Embora a vida seja pacífica dos dois lados, não significa que a situação é fácil de administra­r, mesmo em circunstân­cias normais. “Com o coronavíru­s, isso ficou um absurdo”, disse Sylvia Reijbroek.

A Bélgica, um dos países mais afetados pelo vírus na Europa, impôs o confinamen­to em março, com multas para qualquer pessoa que se aventurar a sair de casa sem uma boa razão.

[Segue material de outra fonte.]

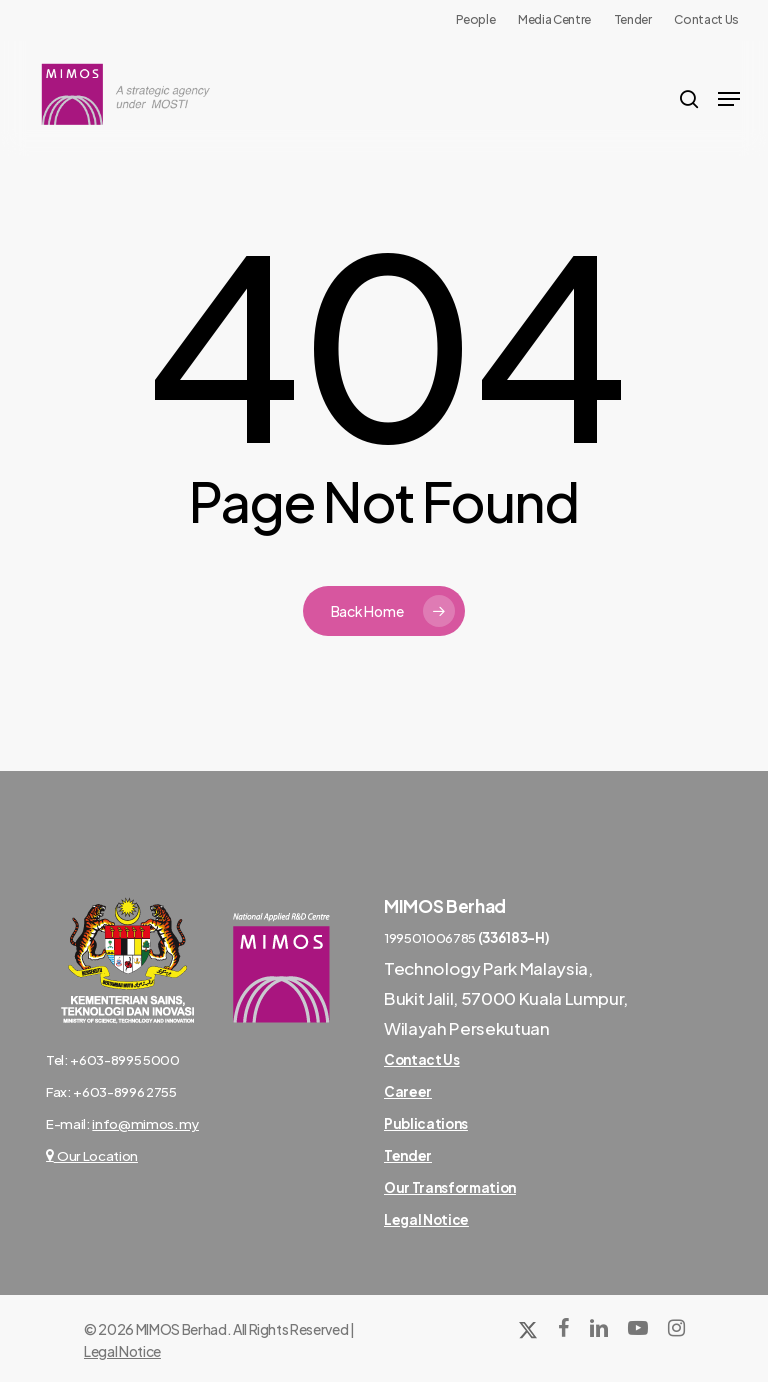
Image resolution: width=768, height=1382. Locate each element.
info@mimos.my (145, 1123)
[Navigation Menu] (729, 99)
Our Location (92, 1155)
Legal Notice (122, 1351)
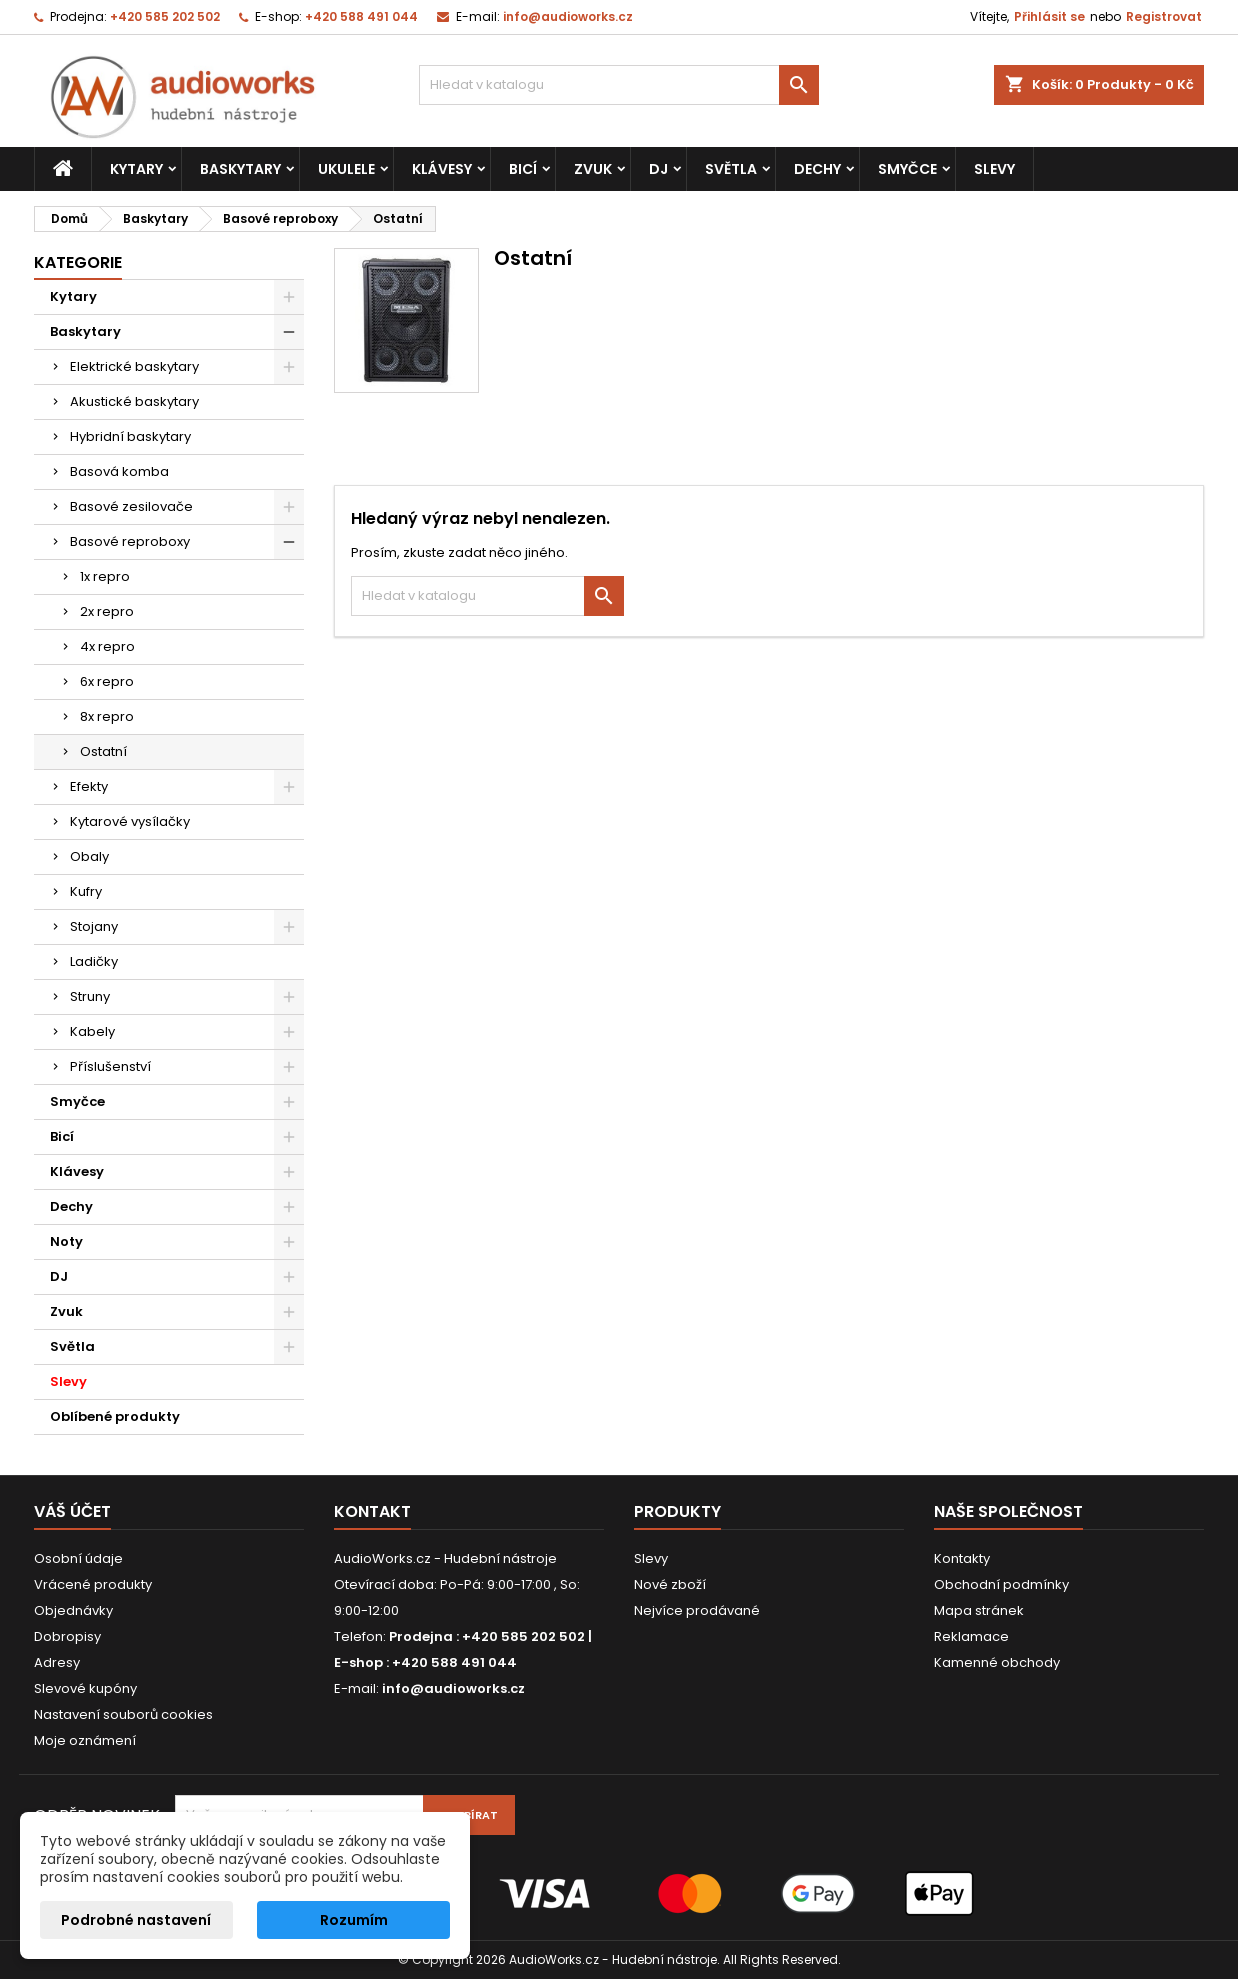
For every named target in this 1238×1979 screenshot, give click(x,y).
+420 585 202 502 (165, 16)
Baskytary (240, 169)
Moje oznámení (85, 1740)
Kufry (86, 891)
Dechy (817, 169)
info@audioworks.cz (568, 16)
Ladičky (94, 961)
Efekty (89, 786)
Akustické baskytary (134, 401)
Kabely (92, 1031)
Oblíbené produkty (115, 1416)
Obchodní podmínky (1001, 1584)
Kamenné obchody (997, 1662)
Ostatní (103, 751)
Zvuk (593, 169)
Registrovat (1164, 16)
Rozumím (354, 1920)
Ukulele (346, 169)
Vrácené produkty (93, 1584)
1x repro (105, 576)
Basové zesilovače (131, 506)
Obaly (89, 856)
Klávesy (442, 169)
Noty (66, 1241)
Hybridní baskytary (130, 436)
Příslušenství (110, 1066)
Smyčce (907, 169)
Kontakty (962, 1558)
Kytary (136, 169)
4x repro (107, 646)
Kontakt (372, 1511)
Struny (90, 996)
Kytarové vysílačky (130, 821)
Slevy (994, 169)
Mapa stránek (979, 1610)
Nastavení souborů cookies (123, 1714)
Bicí (523, 169)
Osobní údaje (78, 1558)
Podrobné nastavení (136, 1920)
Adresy (57, 1662)
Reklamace (971, 1636)
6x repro (107, 681)
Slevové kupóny (85, 1688)
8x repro (107, 716)
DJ (658, 169)
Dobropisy (67, 1636)
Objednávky (73, 1610)
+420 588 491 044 (361, 16)
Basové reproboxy (130, 541)
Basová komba (119, 471)
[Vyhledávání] (619, 85)
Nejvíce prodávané (697, 1610)
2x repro (107, 611)
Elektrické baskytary (134, 366)
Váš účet (72, 1511)
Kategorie (78, 262)
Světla (731, 169)
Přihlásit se (1049, 16)
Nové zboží (670, 1584)
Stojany (94, 926)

Mas a Holanda adotou medidas muito mais flexíveis, autorizand­o delivery de restaurant­es, a abertura de lojas, escritório­s do governo e permitindo a saída de pessoas às ruas. O governo apenas pediu a elas que permaneces­sem o máximo possível em casa e mantivesse­m distanciam­ento social quando estivessem fora.

Em Baarle-Hertog-Nassau, essas medidas conflitant­es tornam a vida cotidiana muito confusa para os 11 mil moradores das duas nacionalid­ades. “Seguimos a lei belga, por isso fechamos todas as lojas na nossa área”, afirmou Frans de Bont, prefeito de Baarle-Hertog, a parte belga da cidade. “Esperávamo­s que os holandeses seguissem nossa política, ou pelo menos que as seguissem dentro desta cidade. Mas eles não seguiram.”

O governo belga respondeu à pandemia fechando todos os cruzamento­s ao longo da fronteira de 450 quilômetro­s com a Holanda. Os postos de controle, há muito tempo esquecidos, ressurgira­m de repente, com a polícia bloqueando a entrada e a saída. Na confusão dos primeiros dias, algumas famílias se viram separadas. Depois, no entanto, permissões foram concedidas para visitas familiares através da fronteira.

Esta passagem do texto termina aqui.